A common idiom is therefore the following code snippet:
def MyPrepareProtein(mol):
if OEHasResidues(mol):
OEPDBOrderAtoms(mol)
else:
OEPerceiveResidues(mol)
As a teaching example, the following code demonstrates one way of reporting the number of different chains in an OEMolBase.
def MyCountChains(mol):
result = 0
first = True
prev = None
for atom in mol.GetAtoms():
res = OEAtomGetResidue(atom)
chain = res.GetChainID()
if first or chain != prev:
result += 1
first = False
prev = chain
return result
A slightly improved version would be to use OEChem's OESameChain function.
def MyCountChains2(mol):
result = 0
prev = None
for atom in mol.GetAtoms():
res = OEAtomGetResidue(atom)
if prev and OESameChain(res,prev):
continue
prev = res
result += 1
return result
Clearly, a MyCountResidues function would look almost identical but use the OESameResidue function instead of OESameChain. The slightly more complicated example below, reports the number of residues in each chain.

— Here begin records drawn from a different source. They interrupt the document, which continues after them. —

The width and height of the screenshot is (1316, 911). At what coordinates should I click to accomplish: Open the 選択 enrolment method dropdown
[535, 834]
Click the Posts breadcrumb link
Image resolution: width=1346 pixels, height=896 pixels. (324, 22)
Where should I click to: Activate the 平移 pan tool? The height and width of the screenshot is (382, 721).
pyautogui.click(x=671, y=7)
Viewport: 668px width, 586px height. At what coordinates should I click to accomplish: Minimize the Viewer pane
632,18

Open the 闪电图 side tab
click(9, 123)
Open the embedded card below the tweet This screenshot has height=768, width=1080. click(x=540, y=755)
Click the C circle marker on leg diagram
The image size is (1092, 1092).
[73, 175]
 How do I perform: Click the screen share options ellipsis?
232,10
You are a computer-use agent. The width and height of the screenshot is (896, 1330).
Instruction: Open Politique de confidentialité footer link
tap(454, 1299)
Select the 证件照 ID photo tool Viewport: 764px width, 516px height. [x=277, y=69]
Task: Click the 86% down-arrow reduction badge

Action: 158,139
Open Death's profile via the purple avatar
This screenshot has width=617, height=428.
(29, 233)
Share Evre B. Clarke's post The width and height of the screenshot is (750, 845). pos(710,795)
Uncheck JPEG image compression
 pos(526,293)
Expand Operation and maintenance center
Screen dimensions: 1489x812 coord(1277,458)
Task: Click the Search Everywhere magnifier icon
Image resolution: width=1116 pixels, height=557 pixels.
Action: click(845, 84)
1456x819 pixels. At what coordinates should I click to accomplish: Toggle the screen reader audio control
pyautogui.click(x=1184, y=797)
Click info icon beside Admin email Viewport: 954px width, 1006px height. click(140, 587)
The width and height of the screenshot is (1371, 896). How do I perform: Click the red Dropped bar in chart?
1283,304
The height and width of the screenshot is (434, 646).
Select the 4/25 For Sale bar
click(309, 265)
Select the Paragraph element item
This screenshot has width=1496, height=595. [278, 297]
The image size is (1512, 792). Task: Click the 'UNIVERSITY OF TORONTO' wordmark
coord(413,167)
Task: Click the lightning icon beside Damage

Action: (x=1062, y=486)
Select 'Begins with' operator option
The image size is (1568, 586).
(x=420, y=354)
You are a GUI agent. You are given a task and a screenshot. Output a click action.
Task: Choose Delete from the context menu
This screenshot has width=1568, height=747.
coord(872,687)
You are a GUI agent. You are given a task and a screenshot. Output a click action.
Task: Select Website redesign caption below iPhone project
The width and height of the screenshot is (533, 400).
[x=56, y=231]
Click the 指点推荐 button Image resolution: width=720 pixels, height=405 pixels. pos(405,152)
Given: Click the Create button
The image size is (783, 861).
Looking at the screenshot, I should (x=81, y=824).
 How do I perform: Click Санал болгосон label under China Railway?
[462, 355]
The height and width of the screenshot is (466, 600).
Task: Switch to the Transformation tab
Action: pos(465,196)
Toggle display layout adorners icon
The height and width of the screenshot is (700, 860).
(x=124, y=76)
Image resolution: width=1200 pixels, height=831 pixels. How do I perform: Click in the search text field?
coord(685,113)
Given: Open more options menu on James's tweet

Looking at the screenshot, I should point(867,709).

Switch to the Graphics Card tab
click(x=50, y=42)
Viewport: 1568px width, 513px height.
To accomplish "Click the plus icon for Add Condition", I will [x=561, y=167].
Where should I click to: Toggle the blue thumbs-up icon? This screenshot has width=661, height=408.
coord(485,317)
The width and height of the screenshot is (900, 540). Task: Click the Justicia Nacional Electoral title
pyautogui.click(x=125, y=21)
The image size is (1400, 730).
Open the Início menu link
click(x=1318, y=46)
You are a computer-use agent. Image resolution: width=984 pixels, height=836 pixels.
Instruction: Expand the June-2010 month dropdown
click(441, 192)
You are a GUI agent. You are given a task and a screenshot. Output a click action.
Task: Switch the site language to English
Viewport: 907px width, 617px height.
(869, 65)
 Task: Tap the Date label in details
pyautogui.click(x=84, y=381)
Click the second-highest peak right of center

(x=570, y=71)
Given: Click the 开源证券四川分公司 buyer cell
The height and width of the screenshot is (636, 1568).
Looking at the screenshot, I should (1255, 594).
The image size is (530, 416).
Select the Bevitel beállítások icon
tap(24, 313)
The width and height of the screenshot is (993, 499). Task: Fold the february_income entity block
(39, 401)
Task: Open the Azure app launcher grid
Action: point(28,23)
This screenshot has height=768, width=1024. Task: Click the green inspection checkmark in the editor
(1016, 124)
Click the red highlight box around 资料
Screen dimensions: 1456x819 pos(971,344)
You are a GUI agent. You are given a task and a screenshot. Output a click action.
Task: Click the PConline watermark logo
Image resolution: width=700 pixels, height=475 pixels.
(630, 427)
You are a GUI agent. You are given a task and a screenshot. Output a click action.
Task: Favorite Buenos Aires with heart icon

def MyReportResidues1(mol):
prevchain = None
for chain in mol.GetAtoms():
chainres = OEAtomGetResidue(chain)
if not prevchain or not OESameChain(chainres, prevchain):
prevres = None
count = 0
for residue in mol.GetAtoms():
resres = OEAtomGetResidue(residue)
if OESameChain(resres, chainres):
if not prevres or not OESameChain(resres,prevres):
prevres = resres
count += 1
print count,"residues in chain",chainres.GetChainID()
prevchain = chainres
Whilst the above example contains the doubly nested loops that some structural biologists like to see, the same output can be generated even more efficiently by:
def MyReportResidues2(mol):
count = 0
residue = None
chain = None
for atom in mol.GetAtoms():
res = OEAtomGetResidue(atom)
if not chain:
chain = res
elif not OESameChain(res,chain):
print count,"residues in chain",chain.GetChainID()
count = 0
if not residue or not OESameResidue(res, residue):
residue = res
count += 1
if count>0:
print count,"residues in chain",chain.GetChainID()
Of course, just because OEChem uses an extremely advanced representation of biopolymers, there's absolutely nothing to prevent a user slurping this information into a FORTRAN common block or whichever representation best suits their way of thinking about the problem.